From a developer point of view not much changes immediately; new developers get more in their build by default, and on a sufficiently high end system (as I’ve recently found out) build times and link times are still good. For developers on weaker hardware the old targets can still be built, and hopefully in the future things will become even easier with more focused targets for specific cases becoming much easier to generate than ever before. The project benefits because developers are more immediately aware that their changes must work with all sides of the project, as by including everything by default we’re showing we value it all equally.

There are always going to be people calling the project ‘Bloatware’ or throwing ‘Jack of all trades, master of none’ statements around about the project, but in the end the people calling it Bloatware are never really going to be satisfied as long as it emulates things they don’t personally care about, and the only way we’re going to master the emulation of many systems is by increasing exposure, getting people on board, and working hard on doing what we’ve always done; every little step counts. One thing I’ve noticed with MAME is that it stands the test of time a lot better than many of the smaller emulators even if there is room for improvement (the number of older but popular emulators that fail on simple things like coping with a wide-screen display without distorting the image is disturbing for example, I’ve found myself using MAME/UME very often simply due to little things like that, there are many advantages to it being an active and open project with a wide variety of users and tasks that need to be done meaning we’re never far from a release)

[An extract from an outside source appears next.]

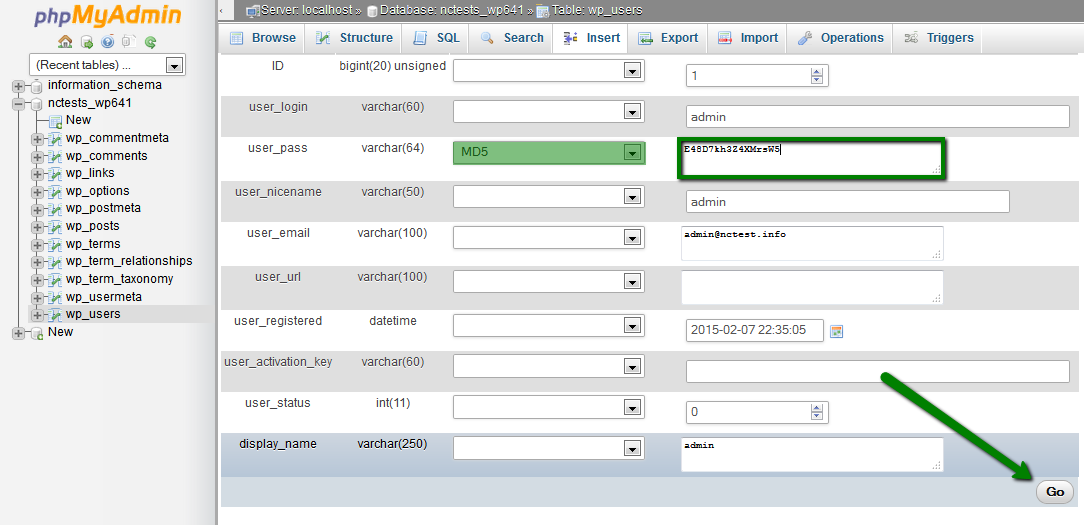Click into the user_login input field

[878, 117]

Moving on to more random thoughts, I guess UI builds will adopt the existing MESSUI code (as it provides a way to use a number of features that MAMEUI doesn’t) meaning those who have been asking me to do ‘UMEUI’ for a long time might finally get something along those lines, although I’d definitely still recommend a real frontend over either.

Overall it makes me happy to see that the public response has generally been positive, with some uncertainty over how things will work, but I’m sure once there has been a release or two with this as the default configuration people will find it a lot clearer.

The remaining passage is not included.